A Roma ogni pietra “è”

Una mattina nella capitale

Ogni volta che da Milano vado a Roma mi sembra di cambiare pianeta. C’è qualcosa nell’aria, nelle pietre, di radicalmente diverso. Come in questa mattina di maggio sotto a un cielo terso, spazzato dal vento di ponente. La prima evidenza che impercettibilmente mi soggioga nelle vie strette tra ponte Vittorio e piazza Navona, è la bellezza. La bellezza dei muri scoloriti eppure imbevuti di secoli di sole, nelle sfumature del terracotta e del rosso; la bellezza dei glicini che si arrampicano nodosi nei cortili, e li colmano del loro effimero rosa. Sono le botteghe d’antiquario buie attorno a via dei Coronari: in una vetrina un ritratto di dama pallida mi fissa, tanto che mi devo fermare. Come se l’avessi già conosciuta, altrove, o in un tempo di cui mi sono scordata. E questa piazza che si apre inaspettata tra i vicoli, come una corte, così che il cielo sopra si allarga in tutto il suo azzurro regale? Regale come le brune Madonne nelle nicchie, sui muri, sotto ai baldacchini barocchi. E allungare lo sguardo in una viuccia stretta e storta, ed esserne risucchiata, costretta a entrare: quando ancora potrò vedere questa vite americana avvinta ai muri, e questa piccola piazza irregolare dove un raggio di sole penetra obliquo, come un clandestino? Desiderare di perdersi, di non trovare più la strada; di lasciarsi condurre nel dedalo dal caso dentro a silenziosi cortili, dove gatti guardinghi mi fissano, le pupille ridotte a una fessura; e poi se ne vanno adagio, da padroni, coi loro pigri passi di velluto.

 

Ma quest’altro pianeta, mi domando, questa città diversa, in che cosa davvero è differente dalla mia?

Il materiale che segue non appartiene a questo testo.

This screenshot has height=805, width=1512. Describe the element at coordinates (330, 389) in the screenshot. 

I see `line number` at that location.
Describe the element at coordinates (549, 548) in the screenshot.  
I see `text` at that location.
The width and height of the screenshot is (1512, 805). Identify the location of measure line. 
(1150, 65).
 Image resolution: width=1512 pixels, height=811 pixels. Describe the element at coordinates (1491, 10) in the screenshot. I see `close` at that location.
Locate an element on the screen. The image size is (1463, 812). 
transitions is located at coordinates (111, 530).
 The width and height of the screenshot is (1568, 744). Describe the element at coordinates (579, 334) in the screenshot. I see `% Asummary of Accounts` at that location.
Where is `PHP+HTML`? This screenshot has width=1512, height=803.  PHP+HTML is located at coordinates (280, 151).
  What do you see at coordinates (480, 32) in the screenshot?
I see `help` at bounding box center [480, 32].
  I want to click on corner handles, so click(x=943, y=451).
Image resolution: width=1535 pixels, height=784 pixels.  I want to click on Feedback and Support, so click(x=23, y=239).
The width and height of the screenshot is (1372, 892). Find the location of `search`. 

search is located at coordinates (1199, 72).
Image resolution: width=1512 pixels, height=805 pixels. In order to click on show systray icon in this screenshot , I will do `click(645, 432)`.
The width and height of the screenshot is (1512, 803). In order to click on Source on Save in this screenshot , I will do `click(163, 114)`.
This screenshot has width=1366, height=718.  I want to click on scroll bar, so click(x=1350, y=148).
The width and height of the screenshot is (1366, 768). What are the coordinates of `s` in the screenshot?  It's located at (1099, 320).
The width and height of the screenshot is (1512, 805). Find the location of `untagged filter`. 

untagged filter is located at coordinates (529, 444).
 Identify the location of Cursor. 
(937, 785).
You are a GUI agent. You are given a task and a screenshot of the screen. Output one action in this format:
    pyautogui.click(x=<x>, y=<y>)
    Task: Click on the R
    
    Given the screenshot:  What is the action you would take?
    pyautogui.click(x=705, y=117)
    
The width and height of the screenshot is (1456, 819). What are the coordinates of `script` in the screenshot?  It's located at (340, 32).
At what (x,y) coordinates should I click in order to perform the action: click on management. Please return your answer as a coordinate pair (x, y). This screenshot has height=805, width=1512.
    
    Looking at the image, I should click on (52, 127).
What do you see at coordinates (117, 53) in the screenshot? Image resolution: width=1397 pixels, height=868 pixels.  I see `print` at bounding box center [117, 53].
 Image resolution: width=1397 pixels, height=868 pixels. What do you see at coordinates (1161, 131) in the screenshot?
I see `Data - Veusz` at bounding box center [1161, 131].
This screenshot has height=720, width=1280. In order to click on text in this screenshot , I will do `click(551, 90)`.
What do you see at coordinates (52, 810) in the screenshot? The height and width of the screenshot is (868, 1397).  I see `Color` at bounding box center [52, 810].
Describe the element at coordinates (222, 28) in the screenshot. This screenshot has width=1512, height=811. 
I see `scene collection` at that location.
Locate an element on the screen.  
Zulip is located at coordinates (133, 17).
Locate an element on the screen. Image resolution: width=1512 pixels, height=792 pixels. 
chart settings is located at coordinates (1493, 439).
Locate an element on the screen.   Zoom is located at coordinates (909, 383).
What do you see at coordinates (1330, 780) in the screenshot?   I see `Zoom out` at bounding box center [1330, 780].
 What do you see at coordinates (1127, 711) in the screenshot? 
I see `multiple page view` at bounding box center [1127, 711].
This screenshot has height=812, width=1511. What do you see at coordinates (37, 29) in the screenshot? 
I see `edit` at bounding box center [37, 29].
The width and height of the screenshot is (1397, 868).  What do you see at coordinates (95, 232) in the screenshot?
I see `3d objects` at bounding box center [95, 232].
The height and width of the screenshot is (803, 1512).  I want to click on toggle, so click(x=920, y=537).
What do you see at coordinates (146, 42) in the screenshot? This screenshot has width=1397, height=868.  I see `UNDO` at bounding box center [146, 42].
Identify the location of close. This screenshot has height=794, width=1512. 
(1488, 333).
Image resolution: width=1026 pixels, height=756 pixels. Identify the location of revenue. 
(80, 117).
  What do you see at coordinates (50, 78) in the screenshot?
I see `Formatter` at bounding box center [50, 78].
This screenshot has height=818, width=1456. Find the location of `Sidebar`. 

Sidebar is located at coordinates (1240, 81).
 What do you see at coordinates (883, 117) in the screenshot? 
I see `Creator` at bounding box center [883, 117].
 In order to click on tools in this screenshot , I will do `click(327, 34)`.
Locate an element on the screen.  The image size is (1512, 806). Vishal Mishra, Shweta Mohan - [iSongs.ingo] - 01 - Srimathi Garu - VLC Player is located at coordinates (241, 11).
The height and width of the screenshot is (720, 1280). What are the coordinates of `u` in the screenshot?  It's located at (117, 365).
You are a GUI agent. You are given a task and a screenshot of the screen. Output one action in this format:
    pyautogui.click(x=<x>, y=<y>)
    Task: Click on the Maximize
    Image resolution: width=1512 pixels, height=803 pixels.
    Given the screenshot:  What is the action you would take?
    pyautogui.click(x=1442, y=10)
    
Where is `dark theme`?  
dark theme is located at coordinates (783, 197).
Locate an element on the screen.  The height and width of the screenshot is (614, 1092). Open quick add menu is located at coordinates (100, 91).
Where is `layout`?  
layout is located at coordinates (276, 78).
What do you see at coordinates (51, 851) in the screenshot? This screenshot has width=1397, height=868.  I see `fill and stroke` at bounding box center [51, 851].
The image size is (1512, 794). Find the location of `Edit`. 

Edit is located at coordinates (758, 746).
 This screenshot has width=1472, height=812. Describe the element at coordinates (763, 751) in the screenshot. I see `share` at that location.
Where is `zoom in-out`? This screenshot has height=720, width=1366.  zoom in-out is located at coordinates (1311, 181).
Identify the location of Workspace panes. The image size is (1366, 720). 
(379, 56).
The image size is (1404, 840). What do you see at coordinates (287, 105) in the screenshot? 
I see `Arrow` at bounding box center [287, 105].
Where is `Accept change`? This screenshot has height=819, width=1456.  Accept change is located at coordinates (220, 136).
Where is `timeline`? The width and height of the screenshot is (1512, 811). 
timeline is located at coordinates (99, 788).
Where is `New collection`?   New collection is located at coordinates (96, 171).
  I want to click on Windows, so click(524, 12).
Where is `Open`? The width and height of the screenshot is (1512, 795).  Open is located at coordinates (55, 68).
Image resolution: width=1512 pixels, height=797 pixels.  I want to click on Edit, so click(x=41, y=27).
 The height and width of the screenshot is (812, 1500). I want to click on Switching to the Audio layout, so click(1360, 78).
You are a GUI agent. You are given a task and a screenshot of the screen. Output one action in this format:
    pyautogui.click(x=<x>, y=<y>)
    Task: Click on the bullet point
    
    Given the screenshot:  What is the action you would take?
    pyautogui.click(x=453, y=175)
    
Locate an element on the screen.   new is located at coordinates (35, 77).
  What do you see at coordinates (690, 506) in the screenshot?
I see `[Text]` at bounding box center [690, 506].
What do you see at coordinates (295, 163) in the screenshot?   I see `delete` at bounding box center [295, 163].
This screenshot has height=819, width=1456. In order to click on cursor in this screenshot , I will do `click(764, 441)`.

È che – è difficile a dirsi – a Milano si respira un’ansia di fare, di andare, di un tendersi altrove, oltre, in un’urgenza che ci spinge, e ci fa  camminare veloci. Qui invece, penso contemplando da un ponte il Tevere che scorre e sembra immobile, ogni pietra “è”, è già, consiste in sé. E per questo gli automobilisti incagliati nel traffico inveiscono, sì – ma neanche, in verità, poi tanto. Ogni cosa qui è, è già. Sono i Fori Imperiali maestosi di rovine: monumento a un impero che tacitamente racconta quanto poi poco conta e dura, il potere per cui tanto lottiamo. È la prospettiva di San Pietro dal fondo di via della Conciliazione, col colonnato che grandiosamente si allarga in un abbraccio universale. È la cupola, sulla esatta verticale della tomba di Pietro – «Tu es Petrus, et super hanc petram aedificabo ecclesiam meam». È questo l’asse possente e  segreto di Roma, per cui ogni cosa, qui, è già, e non c’è fretta di andare. Come ben sanno i cavalli delle carrozze a piazza di Spagna, indolenti nell’ombra del pomeriggio; restii a partire, e a fatica spinti dai conducenti. Andare? E dove? Guardatevi attorno, su per questa trionfale scalinata di Trinità dei Monti. Qui ogni pietra onusta di secoli o millenni attende, paziente, soltanto il giorno della resurrezione.